== Exercise data

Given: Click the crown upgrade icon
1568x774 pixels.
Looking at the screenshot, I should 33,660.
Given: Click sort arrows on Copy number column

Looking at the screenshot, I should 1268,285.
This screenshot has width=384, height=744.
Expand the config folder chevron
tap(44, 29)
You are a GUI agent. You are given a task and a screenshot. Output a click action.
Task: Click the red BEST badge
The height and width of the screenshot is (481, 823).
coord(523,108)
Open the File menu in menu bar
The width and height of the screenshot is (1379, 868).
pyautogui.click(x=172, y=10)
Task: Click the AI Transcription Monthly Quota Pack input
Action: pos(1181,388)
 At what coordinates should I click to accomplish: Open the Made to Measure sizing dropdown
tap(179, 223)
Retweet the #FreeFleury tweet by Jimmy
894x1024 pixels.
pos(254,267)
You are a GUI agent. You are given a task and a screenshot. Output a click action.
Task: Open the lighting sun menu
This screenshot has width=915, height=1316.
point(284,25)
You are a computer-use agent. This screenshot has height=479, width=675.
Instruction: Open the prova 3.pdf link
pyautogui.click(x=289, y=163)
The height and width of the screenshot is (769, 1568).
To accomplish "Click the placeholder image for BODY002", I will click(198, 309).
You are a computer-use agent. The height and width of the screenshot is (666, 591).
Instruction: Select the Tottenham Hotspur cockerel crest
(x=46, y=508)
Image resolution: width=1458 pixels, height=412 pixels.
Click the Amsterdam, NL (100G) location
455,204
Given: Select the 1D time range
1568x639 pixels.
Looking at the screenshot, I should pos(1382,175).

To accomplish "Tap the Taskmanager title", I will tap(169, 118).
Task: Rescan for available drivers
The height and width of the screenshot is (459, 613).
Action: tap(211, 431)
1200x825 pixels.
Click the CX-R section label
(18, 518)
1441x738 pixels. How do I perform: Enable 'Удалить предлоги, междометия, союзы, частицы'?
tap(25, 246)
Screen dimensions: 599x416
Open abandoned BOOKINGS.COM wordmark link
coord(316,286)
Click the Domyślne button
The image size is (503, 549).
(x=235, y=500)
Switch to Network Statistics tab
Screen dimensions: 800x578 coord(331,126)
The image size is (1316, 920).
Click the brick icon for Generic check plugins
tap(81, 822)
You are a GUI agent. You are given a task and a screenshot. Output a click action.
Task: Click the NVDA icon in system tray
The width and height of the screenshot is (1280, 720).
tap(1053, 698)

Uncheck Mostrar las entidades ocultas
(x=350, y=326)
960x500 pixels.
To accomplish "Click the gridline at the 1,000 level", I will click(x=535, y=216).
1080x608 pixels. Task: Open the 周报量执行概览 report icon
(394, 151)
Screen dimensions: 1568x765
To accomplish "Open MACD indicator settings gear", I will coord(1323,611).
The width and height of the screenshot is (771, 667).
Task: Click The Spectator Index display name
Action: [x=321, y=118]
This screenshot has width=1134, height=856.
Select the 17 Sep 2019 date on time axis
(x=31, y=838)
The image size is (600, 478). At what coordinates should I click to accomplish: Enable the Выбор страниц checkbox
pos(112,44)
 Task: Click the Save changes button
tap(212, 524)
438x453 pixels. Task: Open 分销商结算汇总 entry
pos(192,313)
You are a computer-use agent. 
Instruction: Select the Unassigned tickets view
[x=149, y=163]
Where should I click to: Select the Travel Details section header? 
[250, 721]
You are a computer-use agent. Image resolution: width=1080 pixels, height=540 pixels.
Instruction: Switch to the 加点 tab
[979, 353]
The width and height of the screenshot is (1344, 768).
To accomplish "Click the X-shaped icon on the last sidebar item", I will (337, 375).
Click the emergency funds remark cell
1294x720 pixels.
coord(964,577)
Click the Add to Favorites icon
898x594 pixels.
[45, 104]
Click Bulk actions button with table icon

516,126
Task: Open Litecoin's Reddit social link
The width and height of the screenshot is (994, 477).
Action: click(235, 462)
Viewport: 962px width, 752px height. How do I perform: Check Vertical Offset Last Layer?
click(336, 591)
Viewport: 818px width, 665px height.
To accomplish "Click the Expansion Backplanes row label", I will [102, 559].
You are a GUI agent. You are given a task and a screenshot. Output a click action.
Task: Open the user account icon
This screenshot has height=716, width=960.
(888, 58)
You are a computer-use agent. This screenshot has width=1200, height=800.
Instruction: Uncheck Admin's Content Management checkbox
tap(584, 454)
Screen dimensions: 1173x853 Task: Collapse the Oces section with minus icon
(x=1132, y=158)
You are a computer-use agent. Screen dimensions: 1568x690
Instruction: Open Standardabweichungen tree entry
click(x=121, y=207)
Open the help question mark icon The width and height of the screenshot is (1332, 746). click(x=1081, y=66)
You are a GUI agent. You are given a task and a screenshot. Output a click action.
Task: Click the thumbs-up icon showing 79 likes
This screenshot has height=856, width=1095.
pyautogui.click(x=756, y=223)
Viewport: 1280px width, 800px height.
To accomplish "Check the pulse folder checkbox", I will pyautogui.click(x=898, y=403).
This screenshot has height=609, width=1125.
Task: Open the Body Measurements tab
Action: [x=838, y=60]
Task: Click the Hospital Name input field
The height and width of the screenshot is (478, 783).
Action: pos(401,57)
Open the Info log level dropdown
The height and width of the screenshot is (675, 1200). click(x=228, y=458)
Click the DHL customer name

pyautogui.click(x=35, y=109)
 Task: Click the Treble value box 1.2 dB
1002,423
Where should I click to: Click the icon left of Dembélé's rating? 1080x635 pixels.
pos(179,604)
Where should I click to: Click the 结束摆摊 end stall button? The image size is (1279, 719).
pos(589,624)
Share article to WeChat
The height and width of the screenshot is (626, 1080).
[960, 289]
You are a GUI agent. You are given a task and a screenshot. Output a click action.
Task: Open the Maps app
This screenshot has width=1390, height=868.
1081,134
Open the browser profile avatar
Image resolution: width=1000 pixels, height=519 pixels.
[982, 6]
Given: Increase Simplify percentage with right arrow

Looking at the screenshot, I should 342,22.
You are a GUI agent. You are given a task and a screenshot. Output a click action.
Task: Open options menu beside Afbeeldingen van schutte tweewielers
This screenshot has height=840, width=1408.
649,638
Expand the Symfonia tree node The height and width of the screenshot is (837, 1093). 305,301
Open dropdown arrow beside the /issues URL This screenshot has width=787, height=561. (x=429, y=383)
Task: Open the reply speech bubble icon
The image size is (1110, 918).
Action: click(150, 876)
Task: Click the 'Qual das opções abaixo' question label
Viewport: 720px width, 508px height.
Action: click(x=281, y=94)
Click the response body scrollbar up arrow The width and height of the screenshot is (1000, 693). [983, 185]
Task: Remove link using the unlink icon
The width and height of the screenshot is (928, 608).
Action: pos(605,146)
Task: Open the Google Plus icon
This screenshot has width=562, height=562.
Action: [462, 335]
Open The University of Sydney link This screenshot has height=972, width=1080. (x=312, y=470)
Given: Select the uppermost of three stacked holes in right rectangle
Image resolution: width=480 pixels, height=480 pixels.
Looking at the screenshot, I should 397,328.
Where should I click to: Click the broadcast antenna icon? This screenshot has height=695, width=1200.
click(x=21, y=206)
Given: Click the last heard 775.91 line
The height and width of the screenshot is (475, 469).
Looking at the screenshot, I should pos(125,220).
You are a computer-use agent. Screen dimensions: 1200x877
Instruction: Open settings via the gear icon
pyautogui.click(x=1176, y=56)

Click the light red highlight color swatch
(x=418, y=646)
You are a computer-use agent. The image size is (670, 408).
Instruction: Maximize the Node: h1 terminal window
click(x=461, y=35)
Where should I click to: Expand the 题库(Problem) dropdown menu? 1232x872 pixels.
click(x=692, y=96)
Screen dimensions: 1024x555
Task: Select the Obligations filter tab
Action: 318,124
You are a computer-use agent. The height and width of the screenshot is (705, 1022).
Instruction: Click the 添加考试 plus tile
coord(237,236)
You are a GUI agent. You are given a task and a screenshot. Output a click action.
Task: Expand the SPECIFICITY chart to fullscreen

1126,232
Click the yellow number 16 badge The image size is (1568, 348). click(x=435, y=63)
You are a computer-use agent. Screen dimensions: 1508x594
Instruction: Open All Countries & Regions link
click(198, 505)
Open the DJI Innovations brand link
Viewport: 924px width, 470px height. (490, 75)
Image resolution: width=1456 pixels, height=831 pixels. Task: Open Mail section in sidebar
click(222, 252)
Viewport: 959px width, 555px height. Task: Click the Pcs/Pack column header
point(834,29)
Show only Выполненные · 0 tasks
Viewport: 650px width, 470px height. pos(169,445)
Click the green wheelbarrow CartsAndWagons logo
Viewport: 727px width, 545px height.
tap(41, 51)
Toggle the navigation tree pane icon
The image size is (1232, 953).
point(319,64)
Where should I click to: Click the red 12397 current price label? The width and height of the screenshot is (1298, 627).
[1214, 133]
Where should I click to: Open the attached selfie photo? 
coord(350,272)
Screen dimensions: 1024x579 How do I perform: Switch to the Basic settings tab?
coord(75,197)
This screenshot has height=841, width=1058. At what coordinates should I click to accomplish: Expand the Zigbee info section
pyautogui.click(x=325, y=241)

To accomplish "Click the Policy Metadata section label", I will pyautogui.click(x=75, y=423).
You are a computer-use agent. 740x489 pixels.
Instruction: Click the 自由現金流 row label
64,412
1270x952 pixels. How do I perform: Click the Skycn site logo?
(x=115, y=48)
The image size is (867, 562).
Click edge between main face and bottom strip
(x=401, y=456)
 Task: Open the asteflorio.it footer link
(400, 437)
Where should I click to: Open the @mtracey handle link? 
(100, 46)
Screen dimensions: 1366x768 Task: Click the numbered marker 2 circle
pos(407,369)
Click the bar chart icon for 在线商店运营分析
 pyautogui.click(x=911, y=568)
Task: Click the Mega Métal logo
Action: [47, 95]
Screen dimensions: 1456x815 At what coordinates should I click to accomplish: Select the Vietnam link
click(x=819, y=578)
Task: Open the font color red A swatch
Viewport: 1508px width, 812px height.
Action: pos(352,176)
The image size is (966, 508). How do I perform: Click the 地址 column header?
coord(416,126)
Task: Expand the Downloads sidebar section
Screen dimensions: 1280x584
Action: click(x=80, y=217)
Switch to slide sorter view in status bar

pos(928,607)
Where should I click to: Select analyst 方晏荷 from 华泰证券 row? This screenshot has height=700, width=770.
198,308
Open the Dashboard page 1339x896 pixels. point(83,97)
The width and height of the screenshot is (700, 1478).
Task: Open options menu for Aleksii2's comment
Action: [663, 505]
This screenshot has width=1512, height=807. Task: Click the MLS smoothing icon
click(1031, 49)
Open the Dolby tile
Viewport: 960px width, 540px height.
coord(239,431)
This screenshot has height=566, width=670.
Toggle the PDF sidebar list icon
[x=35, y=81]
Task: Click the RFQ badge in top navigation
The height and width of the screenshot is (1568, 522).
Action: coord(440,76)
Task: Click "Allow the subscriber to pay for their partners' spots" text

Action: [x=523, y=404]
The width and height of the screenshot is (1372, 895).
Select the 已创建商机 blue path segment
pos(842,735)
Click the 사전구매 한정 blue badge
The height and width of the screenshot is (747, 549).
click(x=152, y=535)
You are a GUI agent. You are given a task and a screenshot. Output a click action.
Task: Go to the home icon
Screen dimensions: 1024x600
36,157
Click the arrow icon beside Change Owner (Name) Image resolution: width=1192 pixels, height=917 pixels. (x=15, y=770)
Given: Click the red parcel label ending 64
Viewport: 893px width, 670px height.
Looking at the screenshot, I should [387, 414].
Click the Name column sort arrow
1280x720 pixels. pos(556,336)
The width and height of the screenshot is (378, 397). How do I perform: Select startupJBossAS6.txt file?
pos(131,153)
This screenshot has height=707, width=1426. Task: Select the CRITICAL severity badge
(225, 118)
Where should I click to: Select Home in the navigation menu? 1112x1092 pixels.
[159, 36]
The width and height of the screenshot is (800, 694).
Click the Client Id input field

====

*Your instructions*
Each line of the listing that contains the word "question" must be copied.

*Solution to this task*
Open the help question mark icon The width and height of the screenshot is (1332, 746). click(x=1081, y=66)
Task: Click the 'Qual das opções abaixo' question label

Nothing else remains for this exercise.